I Would Like to Speak to AI’s Manager

Myra Travin
Myra Travin

Educational Futurist and Learning Innovator

I’ve spent the last decade working at the intersection of learning, technology, and human performance—inside government, enterprise, and nonprofit systems—long enough to recognize when a tool isn’t just inefficient, but quietly undermining the work it claims to support.

Which is why I keep having the same thought, usually deep into what should have been a straightforward task:


I would like to speak to AI’s manager.


At first, that thought comes from frustration. But if we stop there, we miss the real opportunity.
There’s a familiar AI doom spiral many of us fall into. You ask for help with something concrete—a presentation, a plan, a deliverable that needs to exist in the world. The response is confident and fluent. You refine the prompt. It improves. You keep going. Time and effort accumulate.


Only later does the critical limitation surface. I don’t actually produce that artifact. I can’t do that step. I should have said this earlier.


What makes this moment so dispiriting isn’t wasted time; it’s delayed clarity. The system keeps you engaged instead of telling you early that it doesn’t have enough information or capability to finish the job. That’s not hallucination. It’s optimization.

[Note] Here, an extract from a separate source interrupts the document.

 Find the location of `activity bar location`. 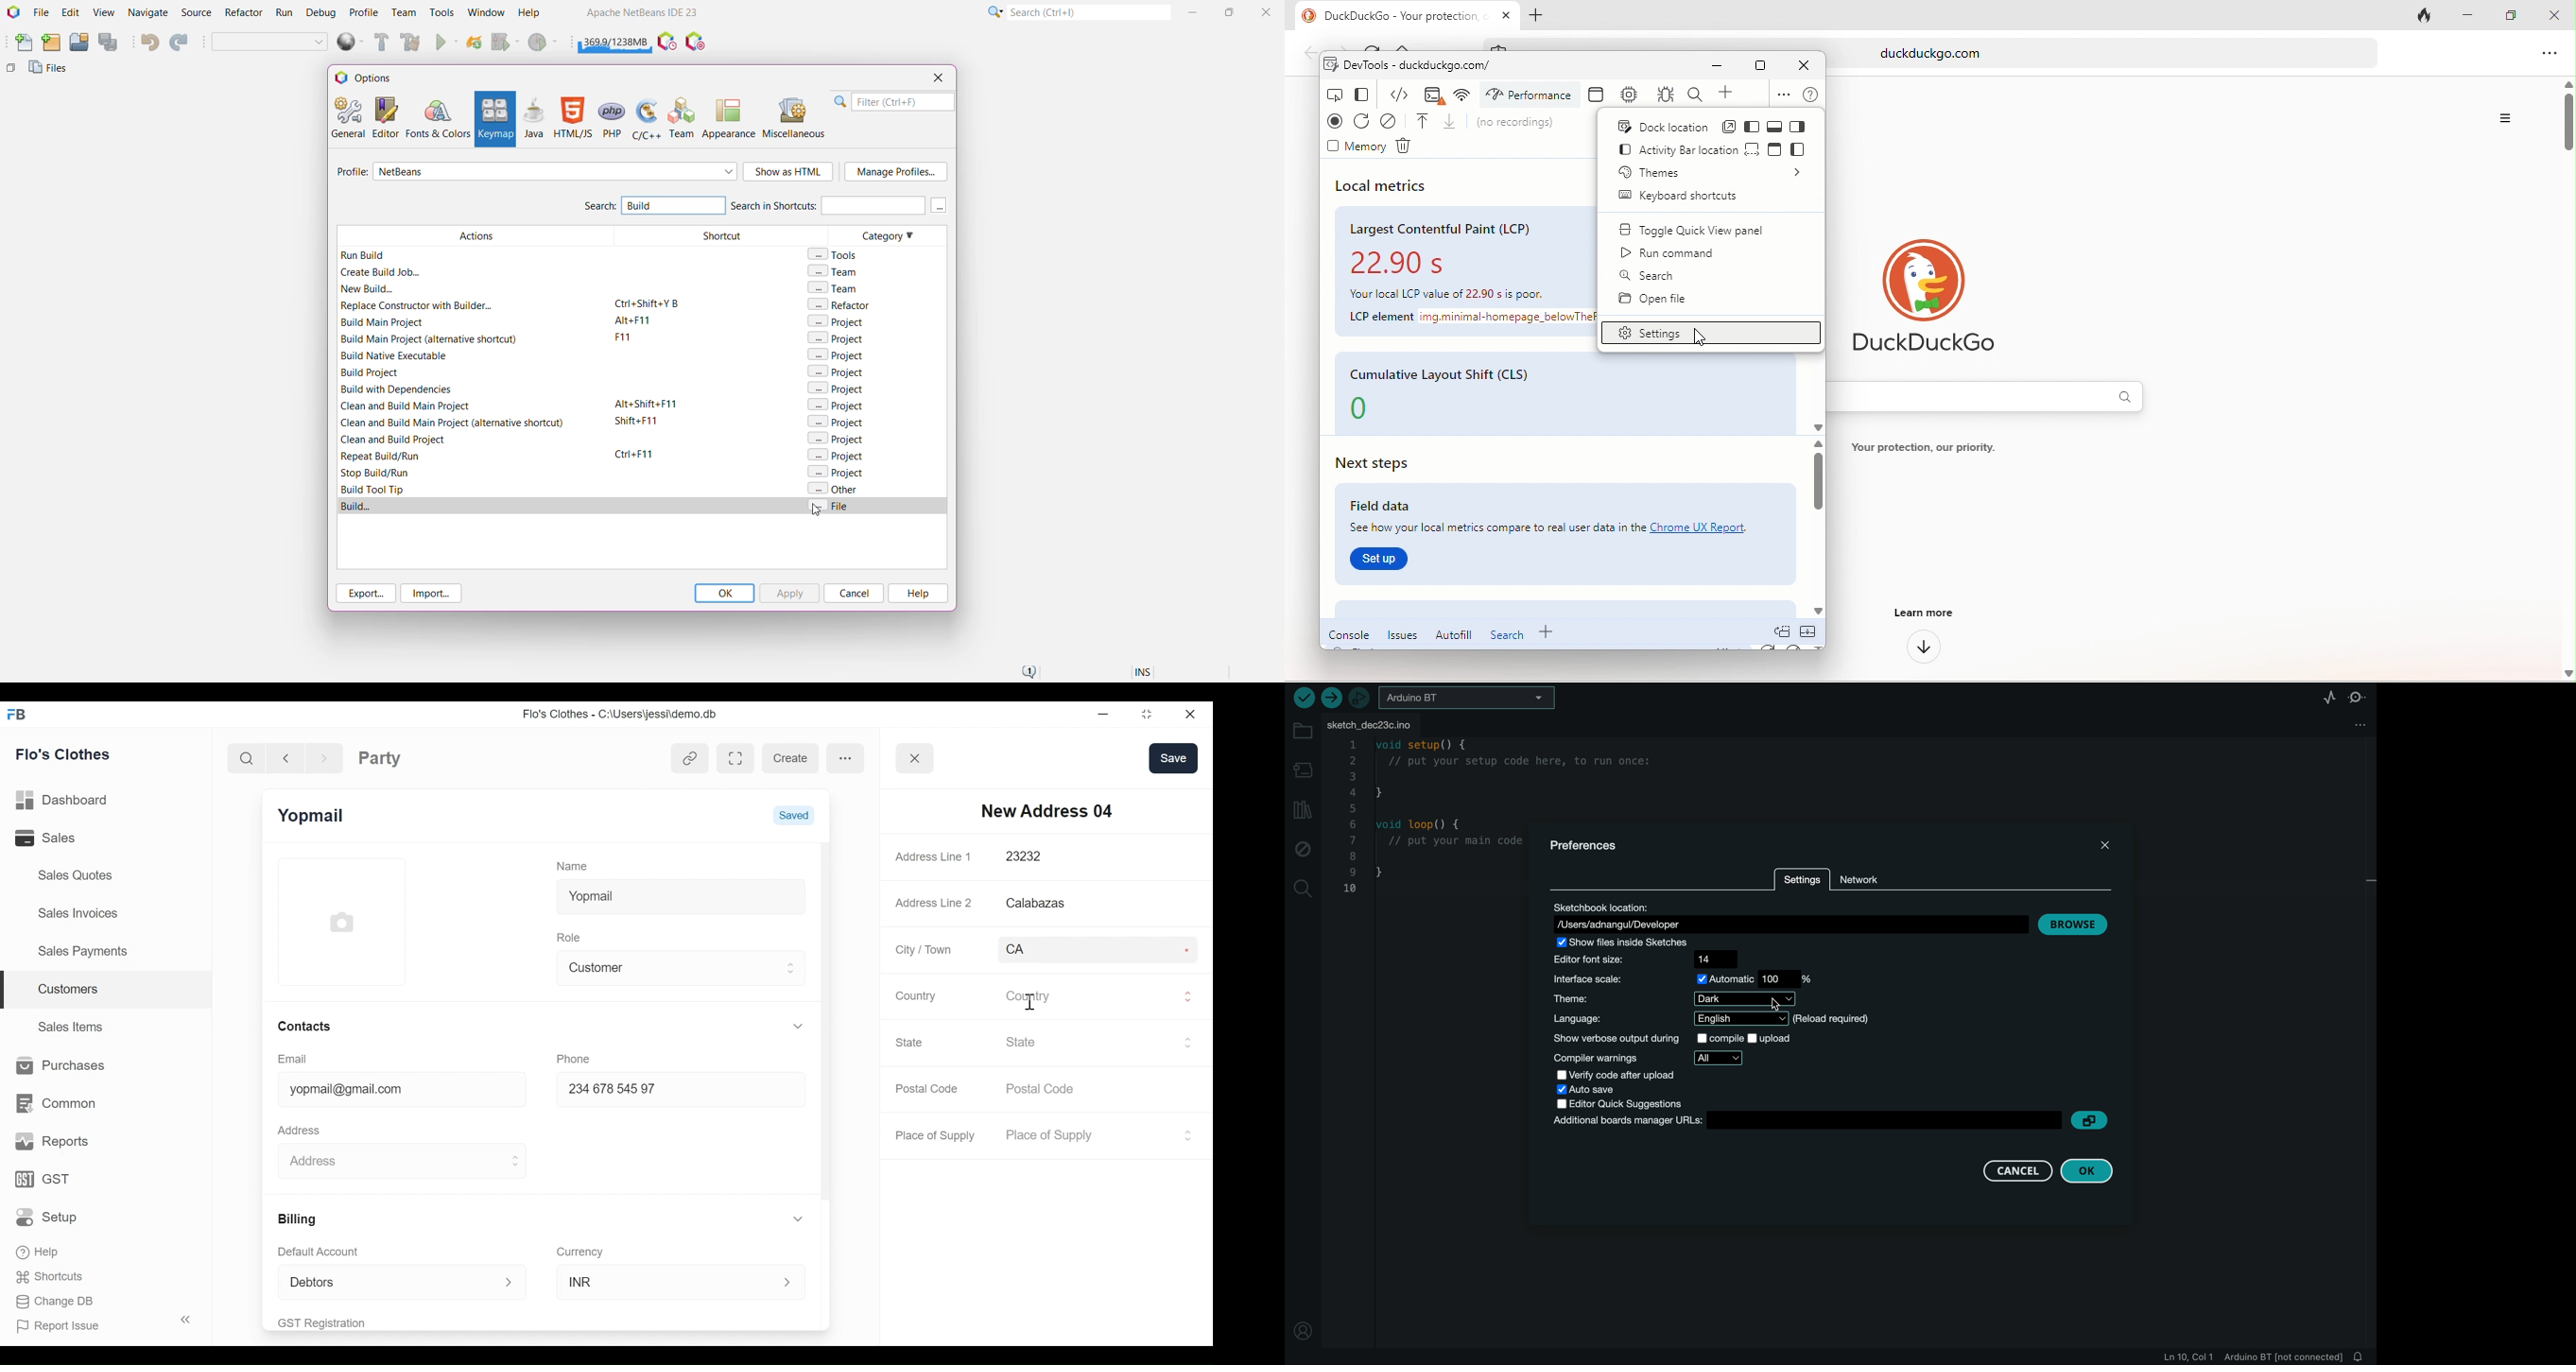

activity bar location is located at coordinates (1716, 150).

I don’t find the term AI hallucination helpful. What’s happening isn’t delusion or error—it’s the system generating the most statistically coherent and plausible response available to it, given what it knows and how it’s been trained to behave. These systems are optimized for fluency, continuity, and perceived helpfulness, not for early refusal or delivery feasibility.


As a result, certainty often increases as grounding decreases. The interaction feels productive right up until the moment it fails to deliver. This isn’t a bug; it’s the predictable outcome of how success has been defined for the system.


And this is where the issue stops being about frustration and starts being about who gets to define success.


We talk a lot about AI ethics, and that conversation matters—but it’s not where most of the leverage actually is. Ethics tends to arrive after the fact, once systems are already built and deployed. It allows us to comment, critique, and constrain around the edges, but rarely to shape the core.


The decisions that truly govern AI behavior are made much earlier and much deeper: in optimization targets, evaluation metrics, benchmarks, and choices about when a system should stop, defer, or refuse. These are not abstract ethical questions; they are concrete design and computation decisions.

And too often, the people who understand human learning, judgment, and real-world delivery are not in those rooms.


If we want AI to support meaningful work, we need to move from reacting to having a say.
That means insisting that uncertainty, feasibility, and completion are first-class design constraints. It means designing systems that surface limits early rather than late. It means treating “I can’t do this with what I have” as a successful and responsible outcome. And it means creating pathways for practitioners—educators, managers, designers, operators—to participate directly in how these systems are shaped, not just how they are governed after deployment.


AI doesn’t just need ethical oversight.


It needs informed, human-centered management.


So yes, I still want to speak to AI’s manager.


But not to complain.


To help decide how the system is built in the first place.